Or alternatively (Chappell et al, 2005)

‘the means of scaling down the claim to take account of other irrevocable factors such as defects, inefficiencies, or events at a contractor’s risk.’

These then conclude the findings that can be drawn from the six cases that have been studied in greater detail in this chapter.

Chapter 6

Conclusion

This paper has made a number of important findings that can be taken on by contractors when they are preparing disruption claims. These findings will assist in increasing the likely success of the disruption claims. As noted from the literature, and despite the findings of the first case study, the vast majority of disruption claims will benefit significantly from having adequate documentary evidence supporting each element of a claim. The law requires that a claimant satisfies the burden of proof, and not only offers evidence to support claims for compensation, but does so in a manner that permits the other side to develop their own case in defense of the claim. Therefore, from the outset, the more detail that a claim can include, and the more documentary evidence that can be provided to support the claim, the greater will be that claim’s chance of success.

To do so, a claim should clearly set out what factual events have led to a delay or a financial loss and make a statement as to why the employer is responsible for these events. The next step is to show that each of these events is covered by the contract, and that any stipulations for making the claim that are contained in the contract have been complied with, such as time limits for making a claim. The next step is to show a strong causal link between the events complained of and the delay or financial loss. If there are a number of events leading to loss, then ideally, each event will be apportioned its share of the loss that it has caused, and this will be backed up by contemporary documentary evidence. However, if this is not possible, then groups of events can be claimed to have caused larger loss amounts. The risk of this is that any single events that are not adequately substantiated will be thrown out, and the claim will only succeed if the remaining events, for which there is adequate evidence adduced, are sufficient to justify the entire sum being claimed. As the first case study showed however, the courts are willing to take a proactive approach to finding out what parts of a claim have been adequately substantiated.

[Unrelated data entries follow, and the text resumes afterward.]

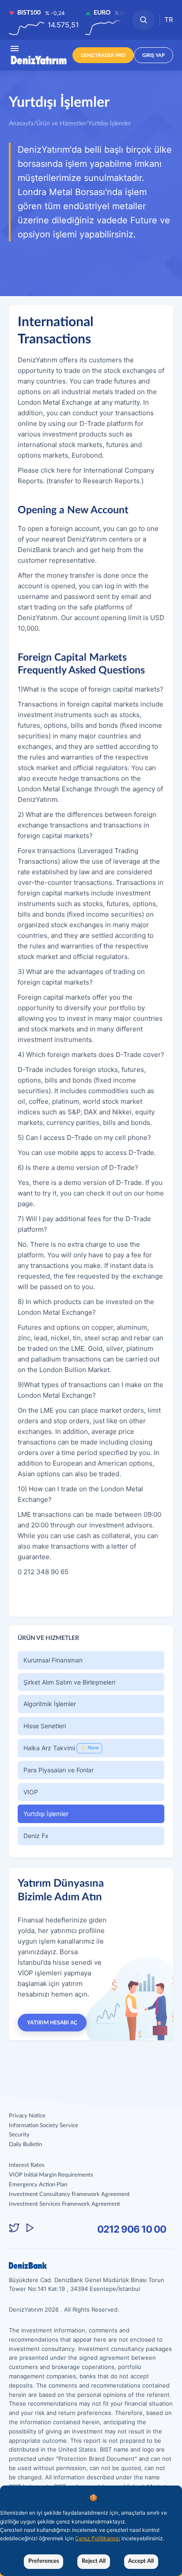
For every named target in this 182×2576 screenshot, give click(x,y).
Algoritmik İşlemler (49, 1703)
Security (19, 2135)
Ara (143, 20)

As the first case study noted, it is generally accepted that when all of the causes of disruption listed in a schedule are completely the responsibility of the employer, then it is not necessary to apportion the costs of each delay, as in any event, the employer is liable for them. In such cases, a claim like the one set out in the first case study, which was a global claim, will be permitted. In that instance however, Laing only accepted responsibility for some of the causes, and argued that Doyle was responsible for others. This meant there was a need to apportion the cost of each delay between the parties, to allocate responsibility for the financial cost of the delay. Laing also argued that because of the way in which the claim had been framed, that is, a global claim, such apportionment was impossible.

The court stated that it would adopt a common sense approach. It noted that while it was risky to submit a global claim without any attempt to apportion responsibility for each event, the court would nevertheless look at all of the evidence that was placed in front of it, and come up with a reasonable allocation of each party’s responsibility for the complicated mix of concurrent delays that were being argued. In his judgment, Lord Drummond Young stated,

‘it is… clear that if a global claim is to succeed, whether it is a total cost claim or not, the contractor must eliminate from the causes of his loss and expense all matters that are not the responsibility of the employer.’

In short therefore, the best advice is that the contractor needs to have contemporaneous documentary evidence supporting all aspects of his claim. The greater the detail of the evidence, the ability of each breach to be causally linked to the loss, and the ability to apportion each part of the loss to each individual breach of contract by the employer, the better the claim will be received by the courts and the more likely the claim is to be successful.